Johnsol

Posted on Mar 1

Web Scraping Dynamic Websites using Selenium and BeautifulSoup

#python #webscraping #tutorial #beginners

Introduction

What is Web Scraping?

Web scraping is the process of automatically collecting data from websites using code. Instead of copying and pasting data by hand, a program visits a webpage, reads its content, and extracts exactly what you need. This is super helpful for gathering a lot of information very quickly. For this project, we will be scraping an e-commerce website called Lazada.

By the end of this article, you will learn how to:

Understand how web scraping works on dynamic websites.
Use Selenium to load and control a web browser.
Extract specific product information using BeautifulSoup.
Save your cleanly structured data into a JSON file.
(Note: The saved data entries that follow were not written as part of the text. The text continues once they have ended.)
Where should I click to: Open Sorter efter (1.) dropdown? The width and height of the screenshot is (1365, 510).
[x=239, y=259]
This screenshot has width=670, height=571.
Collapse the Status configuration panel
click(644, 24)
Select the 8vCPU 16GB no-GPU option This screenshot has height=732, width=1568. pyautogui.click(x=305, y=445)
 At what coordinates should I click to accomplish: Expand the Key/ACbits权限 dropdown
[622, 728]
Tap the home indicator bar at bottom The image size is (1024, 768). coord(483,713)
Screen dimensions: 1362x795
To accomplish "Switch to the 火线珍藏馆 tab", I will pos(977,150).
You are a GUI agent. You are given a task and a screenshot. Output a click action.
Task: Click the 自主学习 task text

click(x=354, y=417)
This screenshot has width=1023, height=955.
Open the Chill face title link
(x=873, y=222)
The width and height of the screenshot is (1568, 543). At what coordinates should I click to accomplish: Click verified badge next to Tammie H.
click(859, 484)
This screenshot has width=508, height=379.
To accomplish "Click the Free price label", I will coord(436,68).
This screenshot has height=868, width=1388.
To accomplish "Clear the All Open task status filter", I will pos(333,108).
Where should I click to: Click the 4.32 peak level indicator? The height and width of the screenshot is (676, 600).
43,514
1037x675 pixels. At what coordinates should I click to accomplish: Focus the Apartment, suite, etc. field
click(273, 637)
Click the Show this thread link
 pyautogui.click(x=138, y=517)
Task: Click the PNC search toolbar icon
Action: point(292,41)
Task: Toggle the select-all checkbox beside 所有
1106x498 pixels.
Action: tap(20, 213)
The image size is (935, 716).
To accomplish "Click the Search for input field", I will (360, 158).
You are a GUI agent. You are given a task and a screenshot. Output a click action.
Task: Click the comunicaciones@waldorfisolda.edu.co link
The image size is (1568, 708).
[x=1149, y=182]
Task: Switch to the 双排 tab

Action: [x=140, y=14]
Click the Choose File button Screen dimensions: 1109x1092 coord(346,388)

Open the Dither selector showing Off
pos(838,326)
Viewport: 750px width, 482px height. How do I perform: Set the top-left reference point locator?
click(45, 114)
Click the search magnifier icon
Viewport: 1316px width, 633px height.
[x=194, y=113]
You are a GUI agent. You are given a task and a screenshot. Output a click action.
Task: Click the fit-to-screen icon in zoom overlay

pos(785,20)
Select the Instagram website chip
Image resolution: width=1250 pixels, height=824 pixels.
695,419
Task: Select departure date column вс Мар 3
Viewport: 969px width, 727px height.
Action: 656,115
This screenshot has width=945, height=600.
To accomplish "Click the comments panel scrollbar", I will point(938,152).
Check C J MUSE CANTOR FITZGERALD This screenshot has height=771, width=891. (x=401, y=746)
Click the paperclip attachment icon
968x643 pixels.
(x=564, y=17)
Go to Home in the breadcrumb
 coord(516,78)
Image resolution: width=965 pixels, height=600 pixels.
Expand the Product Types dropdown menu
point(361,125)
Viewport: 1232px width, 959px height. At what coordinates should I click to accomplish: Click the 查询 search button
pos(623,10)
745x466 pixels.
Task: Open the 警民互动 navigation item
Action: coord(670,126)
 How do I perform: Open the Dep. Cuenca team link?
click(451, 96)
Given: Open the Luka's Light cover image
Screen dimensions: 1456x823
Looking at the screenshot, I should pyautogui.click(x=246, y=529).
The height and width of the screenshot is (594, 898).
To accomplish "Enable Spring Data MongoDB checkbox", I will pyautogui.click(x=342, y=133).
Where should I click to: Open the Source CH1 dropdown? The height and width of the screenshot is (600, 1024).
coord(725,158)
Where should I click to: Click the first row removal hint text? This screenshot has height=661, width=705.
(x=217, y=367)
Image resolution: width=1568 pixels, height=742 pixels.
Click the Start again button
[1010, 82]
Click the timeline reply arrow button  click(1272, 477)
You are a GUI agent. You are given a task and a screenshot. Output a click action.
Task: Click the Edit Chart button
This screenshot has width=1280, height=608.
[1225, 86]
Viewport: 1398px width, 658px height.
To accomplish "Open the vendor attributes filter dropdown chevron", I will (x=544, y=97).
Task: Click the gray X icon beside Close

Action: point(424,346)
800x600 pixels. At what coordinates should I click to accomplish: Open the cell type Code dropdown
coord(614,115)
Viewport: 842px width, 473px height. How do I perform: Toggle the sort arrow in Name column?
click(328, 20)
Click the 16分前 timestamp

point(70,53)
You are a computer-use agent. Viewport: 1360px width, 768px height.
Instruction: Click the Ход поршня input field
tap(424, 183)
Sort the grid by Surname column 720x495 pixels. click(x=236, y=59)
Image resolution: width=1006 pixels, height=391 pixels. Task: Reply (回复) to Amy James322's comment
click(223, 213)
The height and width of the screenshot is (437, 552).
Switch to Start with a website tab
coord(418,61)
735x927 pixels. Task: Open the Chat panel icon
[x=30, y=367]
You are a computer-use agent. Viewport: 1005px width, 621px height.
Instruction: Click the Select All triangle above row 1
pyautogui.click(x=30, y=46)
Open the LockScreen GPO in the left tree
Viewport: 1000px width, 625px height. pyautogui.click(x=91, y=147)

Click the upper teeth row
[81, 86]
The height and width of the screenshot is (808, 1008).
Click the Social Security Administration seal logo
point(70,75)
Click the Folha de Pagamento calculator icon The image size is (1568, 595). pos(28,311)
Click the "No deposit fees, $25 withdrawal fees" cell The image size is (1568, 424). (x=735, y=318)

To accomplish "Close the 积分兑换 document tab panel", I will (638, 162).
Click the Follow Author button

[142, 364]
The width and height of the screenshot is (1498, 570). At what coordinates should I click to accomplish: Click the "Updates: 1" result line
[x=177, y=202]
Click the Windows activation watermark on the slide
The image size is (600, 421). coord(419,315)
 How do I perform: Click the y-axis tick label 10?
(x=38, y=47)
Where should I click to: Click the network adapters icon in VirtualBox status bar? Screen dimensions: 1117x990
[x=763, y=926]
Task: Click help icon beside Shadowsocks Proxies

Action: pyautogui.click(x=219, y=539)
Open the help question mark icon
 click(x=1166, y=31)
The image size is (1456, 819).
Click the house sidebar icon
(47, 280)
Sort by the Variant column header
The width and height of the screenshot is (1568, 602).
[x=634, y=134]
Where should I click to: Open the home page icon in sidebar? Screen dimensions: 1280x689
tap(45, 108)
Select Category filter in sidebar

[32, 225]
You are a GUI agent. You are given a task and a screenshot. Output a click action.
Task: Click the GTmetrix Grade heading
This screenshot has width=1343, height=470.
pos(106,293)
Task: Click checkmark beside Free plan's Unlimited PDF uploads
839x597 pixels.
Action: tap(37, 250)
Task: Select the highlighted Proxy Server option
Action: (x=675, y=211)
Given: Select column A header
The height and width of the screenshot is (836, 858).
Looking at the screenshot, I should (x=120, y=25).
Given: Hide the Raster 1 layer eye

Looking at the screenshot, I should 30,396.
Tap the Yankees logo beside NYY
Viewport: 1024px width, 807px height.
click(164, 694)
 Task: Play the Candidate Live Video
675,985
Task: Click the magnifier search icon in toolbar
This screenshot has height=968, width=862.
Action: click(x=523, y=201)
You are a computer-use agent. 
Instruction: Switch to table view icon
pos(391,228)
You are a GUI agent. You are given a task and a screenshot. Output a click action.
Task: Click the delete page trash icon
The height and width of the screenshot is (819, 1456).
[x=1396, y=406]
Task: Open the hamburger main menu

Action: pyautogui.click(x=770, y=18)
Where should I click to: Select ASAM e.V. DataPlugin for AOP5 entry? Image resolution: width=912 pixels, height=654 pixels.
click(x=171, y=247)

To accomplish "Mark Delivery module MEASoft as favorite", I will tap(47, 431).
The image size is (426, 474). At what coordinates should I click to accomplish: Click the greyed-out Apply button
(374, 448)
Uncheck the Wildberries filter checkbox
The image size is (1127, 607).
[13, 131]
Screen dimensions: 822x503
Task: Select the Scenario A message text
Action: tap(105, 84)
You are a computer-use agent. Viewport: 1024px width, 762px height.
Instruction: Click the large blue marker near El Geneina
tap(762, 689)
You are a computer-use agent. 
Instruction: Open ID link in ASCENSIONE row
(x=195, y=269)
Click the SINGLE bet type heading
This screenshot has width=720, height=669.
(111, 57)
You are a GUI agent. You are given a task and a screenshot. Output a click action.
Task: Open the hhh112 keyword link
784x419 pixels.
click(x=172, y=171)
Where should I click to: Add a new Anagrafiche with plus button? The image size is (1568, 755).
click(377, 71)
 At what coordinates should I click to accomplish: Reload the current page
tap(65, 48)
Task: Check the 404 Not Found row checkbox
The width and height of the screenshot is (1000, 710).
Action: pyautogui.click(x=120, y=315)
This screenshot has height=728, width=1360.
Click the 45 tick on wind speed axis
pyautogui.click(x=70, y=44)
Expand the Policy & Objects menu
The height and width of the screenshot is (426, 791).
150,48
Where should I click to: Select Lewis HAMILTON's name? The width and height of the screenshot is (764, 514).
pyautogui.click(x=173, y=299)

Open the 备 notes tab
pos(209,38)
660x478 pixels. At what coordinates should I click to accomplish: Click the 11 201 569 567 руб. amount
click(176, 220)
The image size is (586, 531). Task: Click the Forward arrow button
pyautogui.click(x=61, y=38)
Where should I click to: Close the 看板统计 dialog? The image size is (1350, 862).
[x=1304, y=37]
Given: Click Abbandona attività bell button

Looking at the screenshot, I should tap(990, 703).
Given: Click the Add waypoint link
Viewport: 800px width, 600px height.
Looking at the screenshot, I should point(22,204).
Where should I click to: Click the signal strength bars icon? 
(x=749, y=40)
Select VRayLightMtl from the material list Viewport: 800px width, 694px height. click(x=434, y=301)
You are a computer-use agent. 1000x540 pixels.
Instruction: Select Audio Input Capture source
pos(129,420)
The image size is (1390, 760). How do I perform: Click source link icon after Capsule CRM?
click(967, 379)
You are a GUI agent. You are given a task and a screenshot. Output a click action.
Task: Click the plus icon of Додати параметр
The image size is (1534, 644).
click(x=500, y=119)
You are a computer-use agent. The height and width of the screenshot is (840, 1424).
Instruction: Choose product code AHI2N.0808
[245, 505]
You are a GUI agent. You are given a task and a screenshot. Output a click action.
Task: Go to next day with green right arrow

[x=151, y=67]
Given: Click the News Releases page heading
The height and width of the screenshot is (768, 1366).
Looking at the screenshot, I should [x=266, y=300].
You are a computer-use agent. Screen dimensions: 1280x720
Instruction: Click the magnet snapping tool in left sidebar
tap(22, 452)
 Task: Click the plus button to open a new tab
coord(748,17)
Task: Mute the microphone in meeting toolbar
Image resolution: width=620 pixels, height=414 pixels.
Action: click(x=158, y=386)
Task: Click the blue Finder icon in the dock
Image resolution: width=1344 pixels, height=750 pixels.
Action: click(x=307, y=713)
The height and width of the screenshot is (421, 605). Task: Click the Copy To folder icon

Why do we need Selenium and BeautifulSoup?

Many modern websites, like Lazada, load products dynamically. This means the product details don't exist in the page's basic HTML code right away, they pop up a few seconds later using JavaScript. Because of this, simple scraping tools (like the requests library) won't work.

To fix this, we use Selenium. Selenium acts like a real user by opening a browser and waiting for the products to fully load. Once the page is ready, we use a tool called BeautifulSoup to read the HTML and grab the exact product details we want.

Prerequisites

To follow along with this project, you will need:

A basic understanding of Python.
A Code Editor (like VS Code or PyCharm).

Step 1: Create a virtual environment
It is always best to keep your project files organized. Open your terminal and create one using:

python -m venv venv

Activate it with:
(Windows)

source venv\Scripts\activate

(Mac/Linux)

source venv/bin/activate

Step 2: Install the required libraries
Make sure you have Selenium and BeautifulSoup installed by typing these commands into your terminal:

pip install selenium
pip install beautifulsoup4

Alright, let’s do this noh!

Before we write our scraper, we need a plan. We are going to collect basic product details from Lazada's search results page. We want to grab the following for each product:

Product Name
Price
Number of items sold
Number of reviews
Seller location
Link to the product

All of this information is visible right on the main search cards, so we don't even need to click into each product individually.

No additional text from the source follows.